I've been working on a space 4X game in my spare time, which is just starting to
look like a game despite the fact it's nowhere close:
Right now it generates 2500 random solar systems when the server starts up, with each solar system having 1-2 randomly generated stars and a random assortment of planets. I've tried to generate the planets with some semblance of realism, but a lot of the formulae and concepts are honestly pulling stuff out of thin air. It does things like take the system's metallicity into account when generating planet masses, uses planet mass to randomly generate atmospheres, and uses atmospheres and distance from the star(s) to determine surface temperature.
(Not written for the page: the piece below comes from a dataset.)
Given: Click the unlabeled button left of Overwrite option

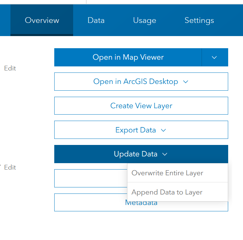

Eventually it'll generate rings, moons and so on, but I need to nail down some of the extreme edge cases the random generator makes before I do that.
The claim button broke at some point, but I only got so far as to have it generate currently meaningless government entities to own the planet and system, and to assign those to the empire the player has assumed. There's a colonize button that adds a million people to the planet, currently with no regard to the habitability.
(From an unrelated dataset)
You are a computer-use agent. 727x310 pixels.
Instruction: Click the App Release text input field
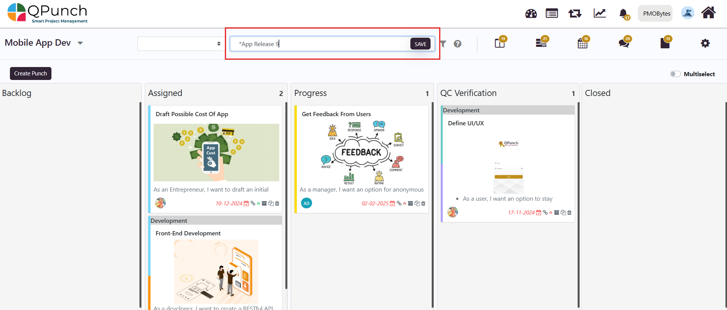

The game currently runs as 2 Node.js processes, with one acting as a server and the other as a client using the Blessed NPM library to render terminal graphics. I like the aesthetic, but it limits you in a lot of ways, since you can't just scale down text to print system names on the galaxy map, for example. The advantage of building the client and server as separate programs, however, is that the client is entirely independent of the server and could be built using anything. I might switch to a web UI at some point since that's what I do at my day job.